RECORDS FOR PROCESSING
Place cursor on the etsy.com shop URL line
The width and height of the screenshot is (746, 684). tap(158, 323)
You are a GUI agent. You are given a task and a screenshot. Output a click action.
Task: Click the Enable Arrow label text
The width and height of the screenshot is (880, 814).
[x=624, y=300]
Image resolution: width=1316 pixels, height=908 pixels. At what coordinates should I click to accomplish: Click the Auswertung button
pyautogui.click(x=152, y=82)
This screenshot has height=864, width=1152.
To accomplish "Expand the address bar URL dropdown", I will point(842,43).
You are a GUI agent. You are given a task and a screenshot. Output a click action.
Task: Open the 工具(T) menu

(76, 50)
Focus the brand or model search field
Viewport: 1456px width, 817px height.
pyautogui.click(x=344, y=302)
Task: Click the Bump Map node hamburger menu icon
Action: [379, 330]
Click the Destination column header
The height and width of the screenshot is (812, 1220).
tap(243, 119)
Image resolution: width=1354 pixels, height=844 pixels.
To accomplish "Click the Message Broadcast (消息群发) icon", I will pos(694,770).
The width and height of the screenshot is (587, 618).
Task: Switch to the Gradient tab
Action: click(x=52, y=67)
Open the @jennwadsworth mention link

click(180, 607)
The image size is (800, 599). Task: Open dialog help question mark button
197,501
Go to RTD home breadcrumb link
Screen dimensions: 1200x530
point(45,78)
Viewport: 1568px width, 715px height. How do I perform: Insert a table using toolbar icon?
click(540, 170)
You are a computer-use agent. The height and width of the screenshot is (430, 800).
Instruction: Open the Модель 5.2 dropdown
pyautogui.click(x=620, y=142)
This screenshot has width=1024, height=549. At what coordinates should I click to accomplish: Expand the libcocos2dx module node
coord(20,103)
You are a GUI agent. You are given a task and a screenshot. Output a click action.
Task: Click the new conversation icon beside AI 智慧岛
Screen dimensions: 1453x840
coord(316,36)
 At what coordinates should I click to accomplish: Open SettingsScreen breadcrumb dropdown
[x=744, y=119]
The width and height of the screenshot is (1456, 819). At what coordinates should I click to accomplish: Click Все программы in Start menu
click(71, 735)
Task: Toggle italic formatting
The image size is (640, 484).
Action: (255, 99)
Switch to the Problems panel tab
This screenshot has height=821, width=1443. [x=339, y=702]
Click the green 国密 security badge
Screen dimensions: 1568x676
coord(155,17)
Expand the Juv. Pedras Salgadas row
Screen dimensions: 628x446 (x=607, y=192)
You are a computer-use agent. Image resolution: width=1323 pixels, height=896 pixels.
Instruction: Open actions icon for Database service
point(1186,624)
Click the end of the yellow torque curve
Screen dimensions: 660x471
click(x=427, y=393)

EXERCISE DIRECTIONS
Print the lines starting with the one that contains "This screenshot has width=1024, height=549." and ending with the last line, both included, with every character unchanged.

WRITTEN RESPONSE
This screenshot has width=1024, height=549. At what coordinates should I click to accomplish: Expand the libcocos2dx module node
coord(20,103)
You are a GUI agent. You are given a task and a screenshot. Output a click action.
Task: Click the new conversation icon beside AI 智慧岛
Screen dimensions: 1453x840
coord(316,36)
 At what coordinates should I click to accomplish: Open SettingsScreen breadcrumb dropdown
[x=744, y=119]
The width and height of the screenshot is (1456, 819). At what coordinates should I click to accomplish: Click Все программы in Start menu
click(71, 735)
Task: Toggle italic formatting
The image size is (640, 484).
Action: (255, 99)
Switch to the Problems panel tab
This screenshot has height=821, width=1443. [x=339, y=702]
Click the green 国密 security badge
Screen dimensions: 1568x676
coord(155,17)
Expand the Juv. Pedras Salgadas row
Screen dimensions: 628x446 (x=607, y=192)
You are a computer-use agent. Image resolution: width=1323 pixels, height=896 pixels.
Instruction: Open actions icon for Database service
point(1186,624)
Click the end of the yellow torque curve
Screen dimensions: 660x471
click(x=427, y=393)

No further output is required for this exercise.